EXCERPT >>
# Carnivorous Plants Nursery



## digital_gods (Apr 23, 2010)

I wanted to share a possible idea for future meeting. I met and purchased from a Carnivorous Plant dealer at a convention this weekend. The dealer/nursery is located in Garland. Could see the Nursery and hear a talk about the plants and the way they gain the necessary nutrients from their diet. Most all the plants comes from marshlands. http://www.txtriffidranch.com


----------



## wwh2694 (Aug 15, 2008)

Thanks a lot for the info. I have been looking for some Venus fly trap coz son is fascinated about it lol.


----------



## fishyjoe24 (May 18, 2010)

it looks cool, wonder what we could learn. I want to know about liver hort. is it a carnivorious fore ground plant.


----------



## digital_gods (Apr 23, 2010)

SUPPLIED MATERIAL >>
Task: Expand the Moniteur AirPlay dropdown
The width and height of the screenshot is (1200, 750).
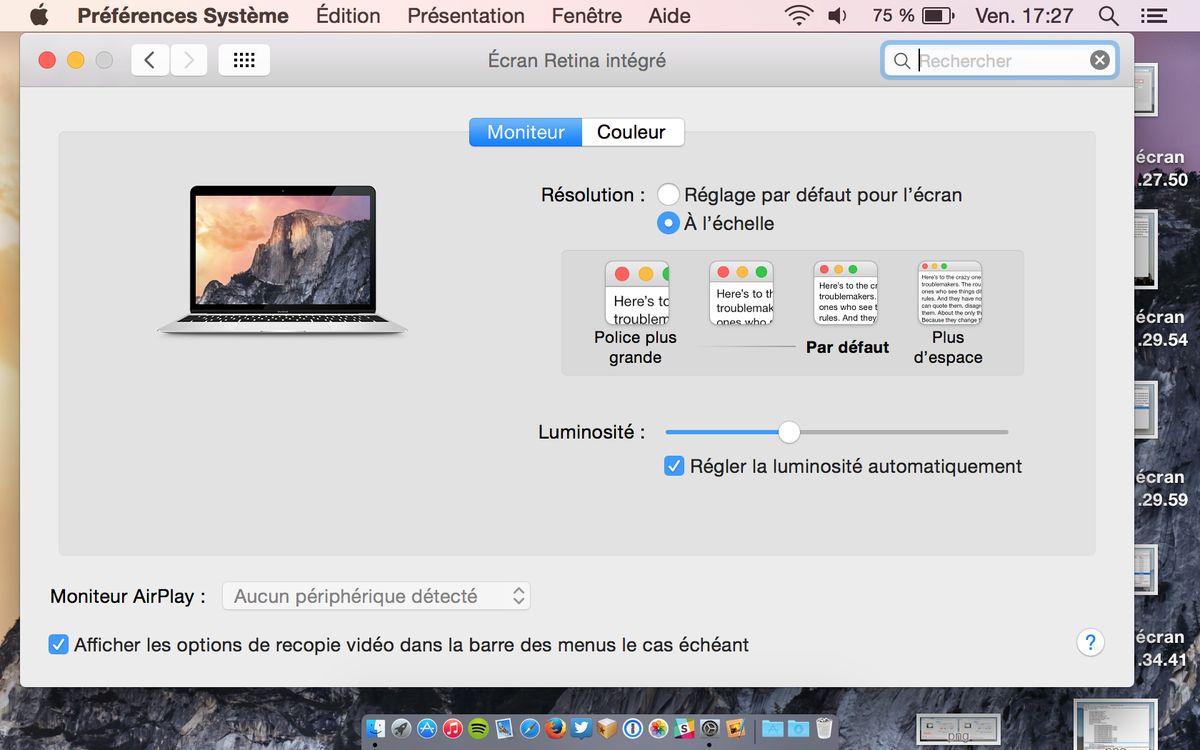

WRITTEN INSTRUCTION 1 >> According to the carnivorous plants nursery thread, in which city is the dealer/nursery located?
WRITTEN INSTRUCTION 2 >> Rewrite the carnivorous plants nursery thread from "I wanted to" up to and including "about it lol.", replacing "convention" with "trade show".
WRITTEN INSTRUCTION 3 >> Carry on the carnivorous plants nursery thread from the point at which it stops.

OUTPUT 1 >> Garland

OUTPUT 2 >>
I wanted to share a possible idea for future meeting. I met and purchased from a Carnivorous Plant dealer at a trade show this weekend. The dealer/nursery is located in Garland. Could see the Nursery and hear a talk about the plants and the way they gain the necessary nutrients from their diet. Most all the plants comes from marshlands. http://www.txtriffidranch.com


----------



## wwh2694 (Aug 15, 2008)

Thanks a lot for the info. I have been looking for some Venus fly trap coz son is fascinated about it lol.

OUTPUT 3 >>
There is aquatic carnivorous plants. Aldrovanda genus, Utricularia genus, just to name a few. We could learn how plants have adapted to seek nutrients from other sources and able to thrive in poor soil conditions.


----------



## digital_gods (Apr 23, 2010)

Here is a interesting video about aquatic carnivorous plants.


----------



## Tugg (Jul 28, 2013)

What ever happened with this? Did the club go?


----------



## digital_gods (Apr 23, 2010)

I don't think anything came about it.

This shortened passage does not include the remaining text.